§ **YOUR GOAL**
Each line from the beginning of the entries below through the line that includes "Given: Go to next page with right chevron" must be returned exactly as given.

==== RECORDS SUPPLIED ====

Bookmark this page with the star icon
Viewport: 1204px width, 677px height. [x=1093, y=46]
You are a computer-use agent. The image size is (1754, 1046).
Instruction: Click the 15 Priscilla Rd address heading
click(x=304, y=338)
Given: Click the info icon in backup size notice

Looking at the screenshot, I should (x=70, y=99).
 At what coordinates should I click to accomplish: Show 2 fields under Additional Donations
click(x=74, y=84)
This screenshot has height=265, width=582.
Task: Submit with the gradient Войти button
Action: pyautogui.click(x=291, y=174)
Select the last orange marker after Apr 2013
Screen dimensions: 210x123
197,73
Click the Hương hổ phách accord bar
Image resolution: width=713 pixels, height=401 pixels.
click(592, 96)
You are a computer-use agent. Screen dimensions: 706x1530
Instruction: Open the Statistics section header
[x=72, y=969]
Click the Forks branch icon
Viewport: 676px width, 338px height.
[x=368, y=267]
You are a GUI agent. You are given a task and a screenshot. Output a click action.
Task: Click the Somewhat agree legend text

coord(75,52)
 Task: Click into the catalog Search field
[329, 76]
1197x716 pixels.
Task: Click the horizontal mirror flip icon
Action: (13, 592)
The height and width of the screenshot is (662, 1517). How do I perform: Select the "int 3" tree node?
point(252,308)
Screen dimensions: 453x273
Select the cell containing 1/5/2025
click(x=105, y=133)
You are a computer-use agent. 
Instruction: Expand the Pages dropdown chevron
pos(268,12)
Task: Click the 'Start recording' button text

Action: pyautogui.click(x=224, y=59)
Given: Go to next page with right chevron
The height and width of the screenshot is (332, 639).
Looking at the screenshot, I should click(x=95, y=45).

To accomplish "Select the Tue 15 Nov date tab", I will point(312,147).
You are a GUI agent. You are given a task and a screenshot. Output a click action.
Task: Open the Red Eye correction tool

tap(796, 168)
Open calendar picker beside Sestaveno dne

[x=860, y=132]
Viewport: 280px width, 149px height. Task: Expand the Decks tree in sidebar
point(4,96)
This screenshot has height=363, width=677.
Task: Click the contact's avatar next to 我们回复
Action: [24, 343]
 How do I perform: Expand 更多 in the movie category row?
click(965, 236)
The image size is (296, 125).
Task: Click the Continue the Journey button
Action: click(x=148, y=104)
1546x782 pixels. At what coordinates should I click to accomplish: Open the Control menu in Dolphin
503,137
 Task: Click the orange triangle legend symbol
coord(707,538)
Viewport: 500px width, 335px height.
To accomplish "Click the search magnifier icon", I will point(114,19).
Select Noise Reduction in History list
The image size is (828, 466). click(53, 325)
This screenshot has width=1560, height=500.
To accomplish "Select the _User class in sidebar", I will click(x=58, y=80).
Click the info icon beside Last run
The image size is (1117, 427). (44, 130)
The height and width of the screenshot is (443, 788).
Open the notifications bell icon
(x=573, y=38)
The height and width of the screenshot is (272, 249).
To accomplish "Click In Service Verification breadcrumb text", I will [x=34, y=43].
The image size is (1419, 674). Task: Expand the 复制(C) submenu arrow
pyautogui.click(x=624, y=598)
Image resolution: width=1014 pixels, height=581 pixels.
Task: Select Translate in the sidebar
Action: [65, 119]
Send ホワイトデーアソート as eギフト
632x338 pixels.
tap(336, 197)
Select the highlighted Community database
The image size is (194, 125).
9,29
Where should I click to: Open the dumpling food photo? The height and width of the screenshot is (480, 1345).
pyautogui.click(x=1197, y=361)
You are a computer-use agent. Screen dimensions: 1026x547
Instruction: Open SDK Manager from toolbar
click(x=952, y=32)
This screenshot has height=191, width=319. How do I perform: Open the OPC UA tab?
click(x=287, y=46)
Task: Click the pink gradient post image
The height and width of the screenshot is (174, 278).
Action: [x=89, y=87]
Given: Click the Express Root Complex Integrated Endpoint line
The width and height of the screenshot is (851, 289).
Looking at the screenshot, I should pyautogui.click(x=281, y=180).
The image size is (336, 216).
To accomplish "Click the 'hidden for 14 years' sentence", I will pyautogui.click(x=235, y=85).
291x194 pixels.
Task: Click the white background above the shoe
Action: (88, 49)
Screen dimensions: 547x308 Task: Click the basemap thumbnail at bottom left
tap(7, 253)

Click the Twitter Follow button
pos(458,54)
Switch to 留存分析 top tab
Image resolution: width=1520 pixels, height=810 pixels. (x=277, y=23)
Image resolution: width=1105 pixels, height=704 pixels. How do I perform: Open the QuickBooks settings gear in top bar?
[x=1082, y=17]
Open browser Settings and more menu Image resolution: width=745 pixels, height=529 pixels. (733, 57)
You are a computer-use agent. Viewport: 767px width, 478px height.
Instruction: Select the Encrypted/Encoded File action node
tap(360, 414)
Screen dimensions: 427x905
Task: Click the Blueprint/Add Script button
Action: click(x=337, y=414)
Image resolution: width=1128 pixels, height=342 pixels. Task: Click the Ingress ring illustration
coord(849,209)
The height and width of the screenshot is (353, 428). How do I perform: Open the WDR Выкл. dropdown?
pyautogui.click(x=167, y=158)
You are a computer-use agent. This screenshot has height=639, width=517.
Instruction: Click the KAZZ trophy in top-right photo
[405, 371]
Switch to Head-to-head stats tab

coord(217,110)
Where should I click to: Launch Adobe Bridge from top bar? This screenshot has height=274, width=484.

====

§ **PROBLEM SOLUTION**
Bookmark this page with the star icon
Viewport: 1204px width, 677px height. [x=1093, y=46]
You are a computer-use agent. The image size is (1754, 1046).
Instruction: Click the 15 Priscilla Rd address heading
click(x=304, y=338)
Given: Click the info icon in backup size notice

Looking at the screenshot, I should (x=70, y=99).
 At what coordinates should I click to accomplish: Show 2 fields under Additional Donations
click(x=74, y=84)
This screenshot has height=265, width=582.
Task: Submit with the gradient Войти button
Action: pyautogui.click(x=291, y=174)
Select the last orange marker after Apr 2013
Screen dimensions: 210x123
197,73
Click the Hương hổ phách accord bar
Image resolution: width=713 pixels, height=401 pixels.
click(592, 96)
You are a computer-use agent. Screen dimensions: 706x1530
Instruction: Open the Statistics section header
[x=72, y=969]
Click the Forks branch icon
Viewport: 676px width, 338px height.
[x=368, y=267]
You are a GUI agent. You are given a task and a screenshot. Output a click action.
Task: Click the Somewhat agree legend text

coord(75,52)
 Task: Click into the catalog Search field
[329, 76]
1197x716 pixels.
Task: Click the horizontal mirror flip icon
Action: (13, 592)
The height and width of the screenshot is (662, 1517). How do I perform: Select the "int 3" tree node?
point(252,308)
Screen dimensions: 453x273
Select the cell containing 1/5/2025
click(x=105, y=133)
You are a computer-use agent. 
Instruction: Expand the Pages dropdown chevron
pos(268,12)
Task: Click the 'Start recording' button text

Action: pyautogui.click(x=224, y=59)
Given: Go to next page with right chevron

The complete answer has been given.